Crime Prevention, Intelligence Agencies
The relationship between law enforcement agencies such as the Federal Bureau of Investigation (FBI) and intelligence is straightforwardly recognized, as exemplified by the fact that the FBI is regularly involved in intelligence and counterintelligence activities. Less obvious, however, is the interaction between operations such as the Central Intelligence Agency (CIA) and crime prevention or law enforcement. Although most activities of intelligence organizations are by definition secret, it is at least possible to discern the outlines of a positive correlation between intelligence and crime prevention activities. In the case of police states and terrorist organizations, the relationship between intelligence and crime prevention—or, for covert operations in enemy countries, intelligence and the promotion of crime—is even easier to demonstrate.
Totalitarian societies and radical movements. One of the means to appreciate the interaction between intelligence and/or covert operations on the one hand, and crime prevention on the other, is to observe the example of totalitarian nations and the radical movements associated with them. In nations such as those of the Soviet bloc before the end of the Cold War, the presence of an intelligence-gathering entity such as the KGB was so pervasive that it had the side effect of virtually minimizing ordinary crime. While in the last two decades of the Soviet era, the black market became an increasingly significant facet of daily life. In the centralized command economy that prevailed at that time, it was by definition a criminal enterprise to engage in the buying and selling of goods through channels other than those overseen by state authorities. Yet, as the Soviet economy declined, the black market became virtually the only means whereby individuals could obtain basic goods, let alone luxury items. This was true even of party apparatchiks other than the highest officials, and for this reason, the black market became the beneficiary of benign neglect on the part of Soviet authorities.

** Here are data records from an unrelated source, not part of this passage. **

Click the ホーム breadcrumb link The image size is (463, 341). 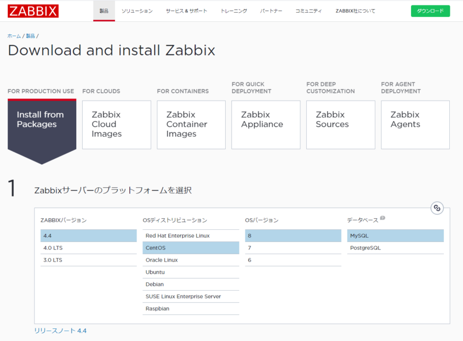pyautogui.click(x=13, y=35)
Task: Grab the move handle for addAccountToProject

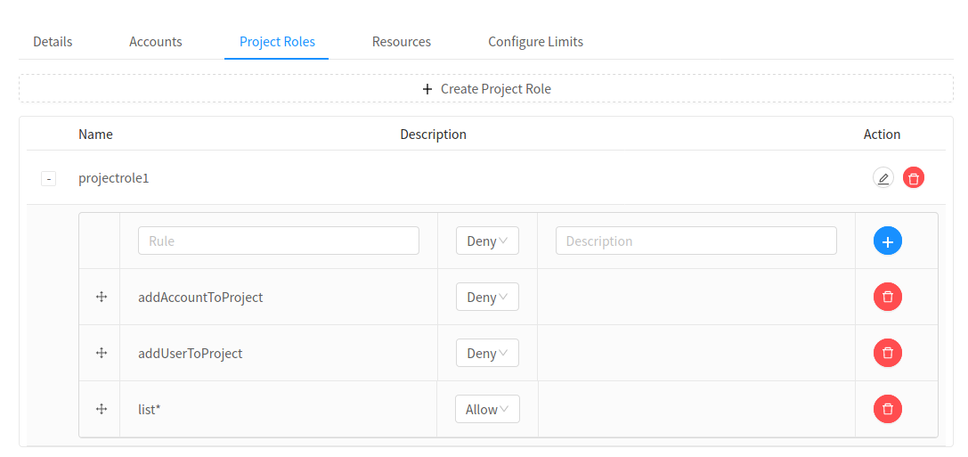Action: 102,297
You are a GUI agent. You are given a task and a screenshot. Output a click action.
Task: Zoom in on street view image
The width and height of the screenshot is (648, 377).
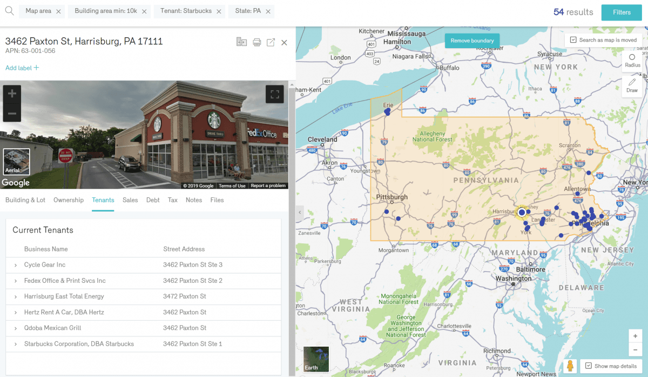[x=12, y=94]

With the exception of the forms of commerce encompassed by the black market, however—and most such commerce would not be deemed criminal in a liberal democracy—the Soviet Union and its Eastern European satellites seem to have had a much lower crime rate than the United States and Western Europe over a comparable period. The obvious explanation for this difference, particularly when European countries are compared to make up for cultural differences, is the existence of a pervasive information-gathering apparatus. With spies, cameras, bugs, and tape recorders pervasive throughout society, criminal activity was unlikely to flourish unless it enjoyed official sanction.

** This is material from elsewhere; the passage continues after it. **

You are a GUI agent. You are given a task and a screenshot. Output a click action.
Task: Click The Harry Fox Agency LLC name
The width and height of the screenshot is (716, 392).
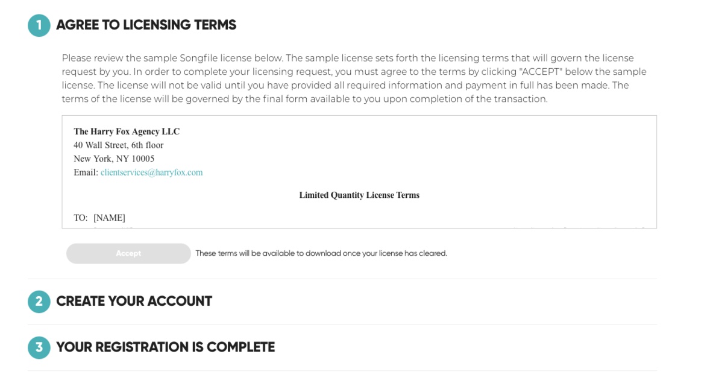127,131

Promoting crime in liberal democracies. Opposite to this obvious relationship between totalitarian societies, intelligence, and crime prevention is that between totalitarian or radical movements, intelligence, and the promotion of crime in liberal democracies. The founder of the Soviet state, V. I. Lenin, is credited as saying that "The enemy will sell us the rope with which we will hang him." Lenin's statement may have been too modest: based on the apparent relationship between the Soviet Union, allied movements and nations, and illegal activity in the West during the 1970s and 1980s, it appears in some cases that, to paraphrase Lenin, the enemy actually paid for the rope himself.
Although rumors of CIA involvement in the drug trade have long been fodder for conspiracy theories of various ideological stripes, a more well-established relationship has existed between communist nations, particularly Cuba, and the traffic in illegal drugs. The same is true of the Islamic fundamentalist regime of the Taliban in Afghanistan, who controlled much of the heroin trade prior to their overthrow in 2001. Some of this activity, especially that of nongovernmental entities, falls under the category of narcoterrorism, defined by the Drug Enforcement Administration (DEA) as terrorism undertaken by groups directly or indirectly involved in producing, transporting, or distributing illegal drugs.
Whereas authoritarian and totalitarian governments deal harshly with drug traffickers inside their borders, selling drugs to Western nations serves a number of purposes. On the most basic level, it funds the activities of revolutionary armies and terrorist groups such as al-Qaeda, or the Havana-aligned FARC rebels in Colombia. The drug trade also forces liberal democracies to allocate additional resources toward a "war on drugs," and, by encouraging the behaviors associated with drug use, ultimately exerts a deleterious effect on the fabric of society. In such a way, encouragement of crime in a liberal democracy is a form of covert operation on behalf of an enemy state or movement.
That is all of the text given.